Segment Start: Data
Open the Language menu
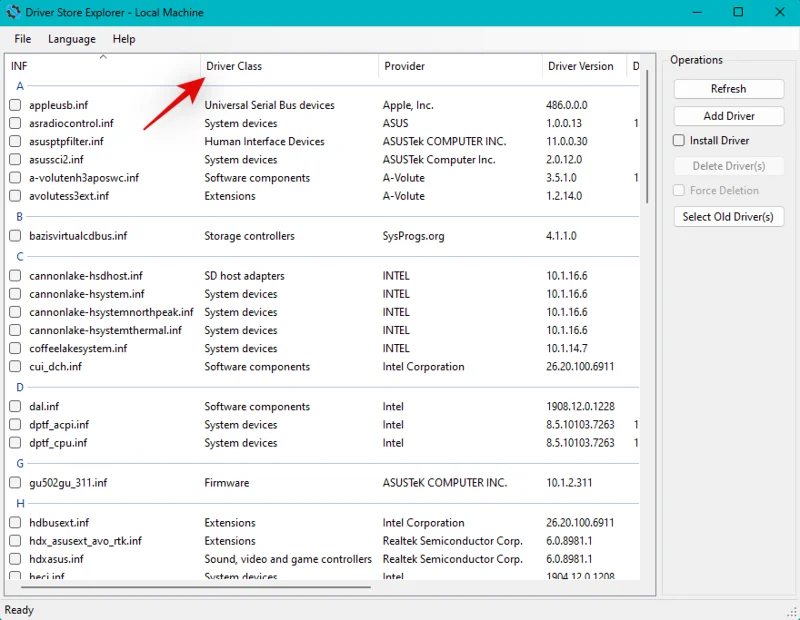Viewport: 800px width, 620px height. click(72, 39)
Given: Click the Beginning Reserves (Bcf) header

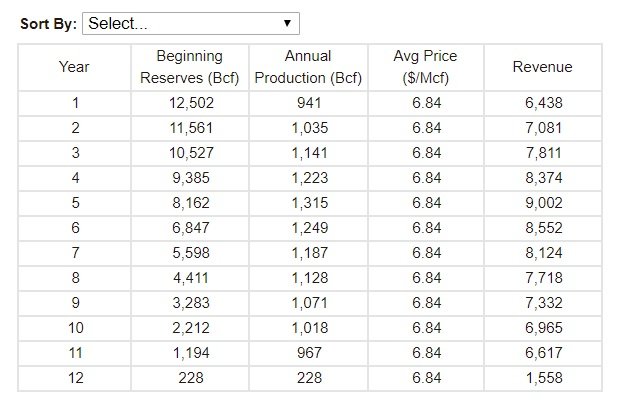Looking at the screenshot, I should [x=189, y=67].
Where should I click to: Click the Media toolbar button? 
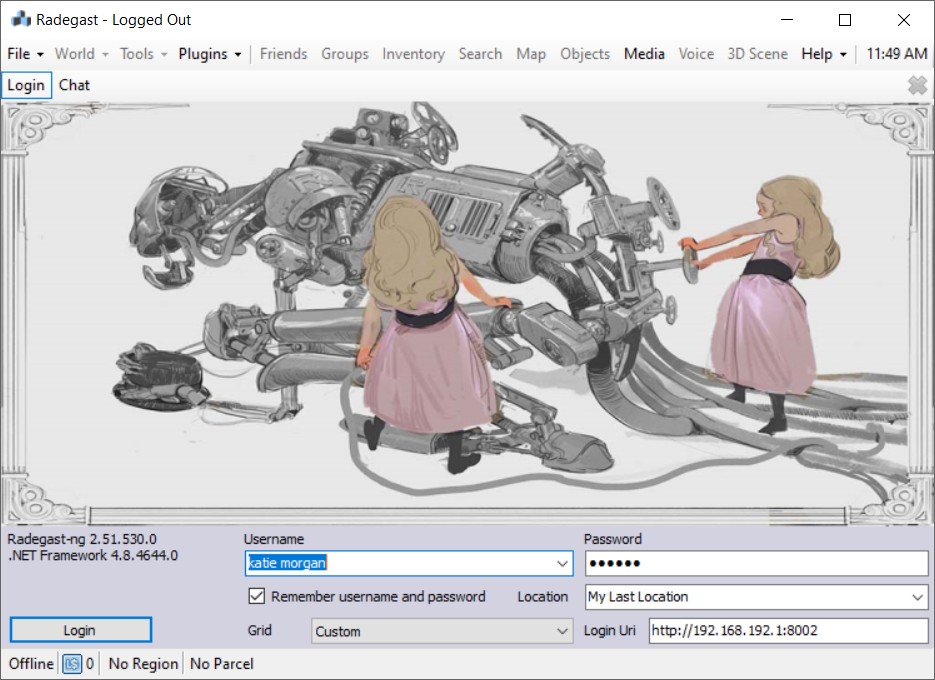(x=644, y=54)
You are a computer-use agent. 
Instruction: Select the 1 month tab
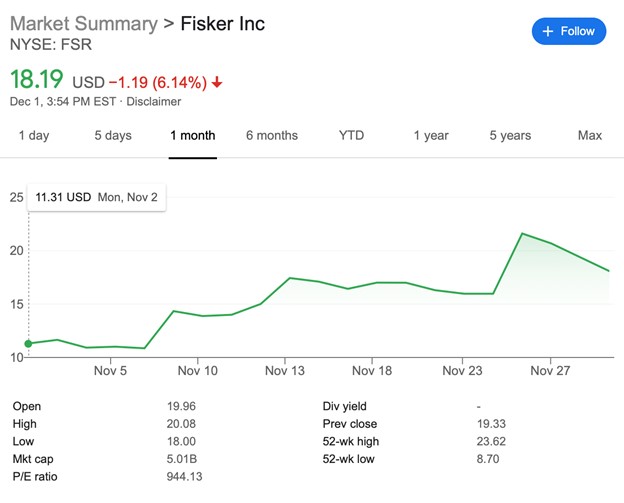click(192, 135)
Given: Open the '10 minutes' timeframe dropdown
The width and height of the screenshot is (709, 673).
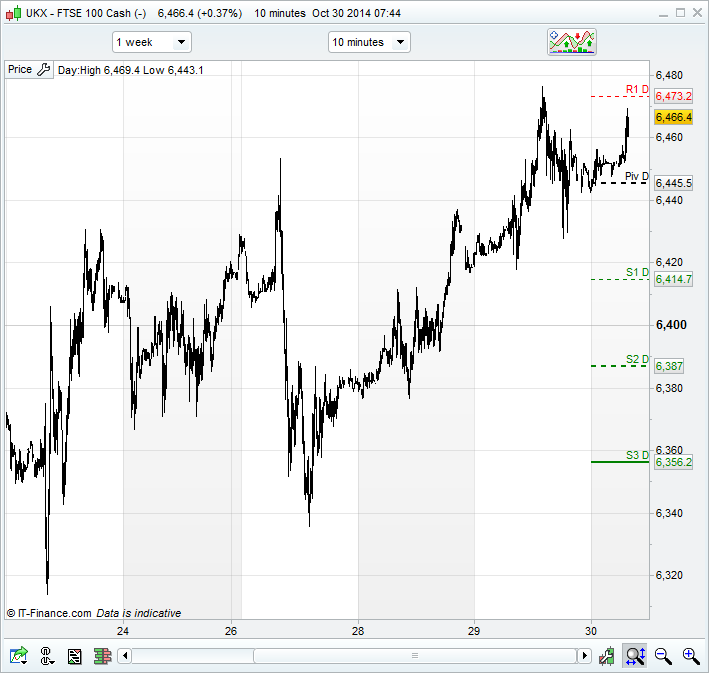Looking at the screenshot, I should 369,42.
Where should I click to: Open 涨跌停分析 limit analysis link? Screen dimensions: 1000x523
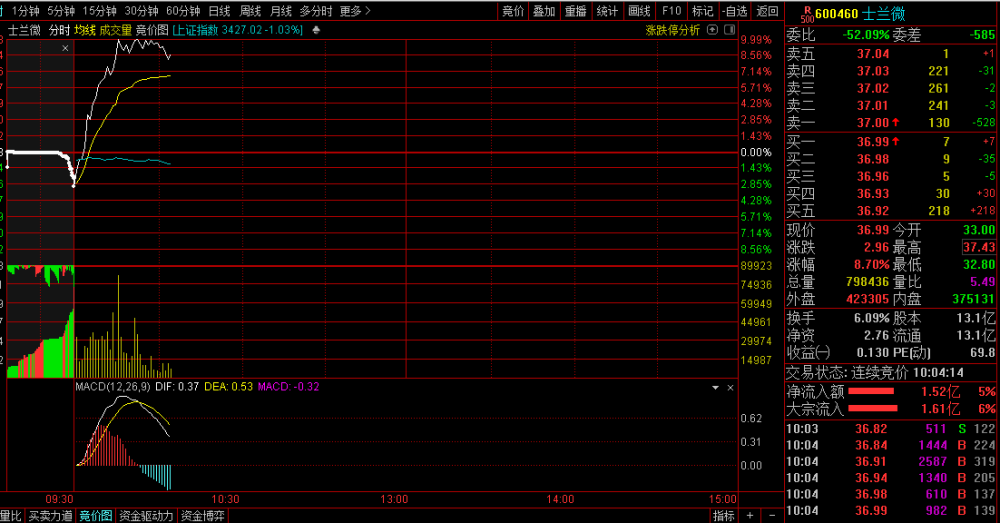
Segment End: Data
_Action item:_
Copy the data in full. No pictures belong in the copy.

_Result for this task:_
Open the Language menu
Viewport: 800px width, 620px height. click(72, 39)
Given: Click the Beginning Reserves (Bcf) header

Looking at the screenshot, I should [x=189, y=67].
Where should I click to: Click the Media toolbar button? 
(x=644, y=54)
You are a computer-use agent. 
Instruction: Select the 1 month tab
click(192, 135)
Given: Open the '10 minutes' timeframe dropdown
The width and height of the screenshot is (709, 673).
Looking at the screenshot, I should 369,42.
Where should I click to: Open 涨跌停分析 limit analysis link? Screen dimensions: 1000x523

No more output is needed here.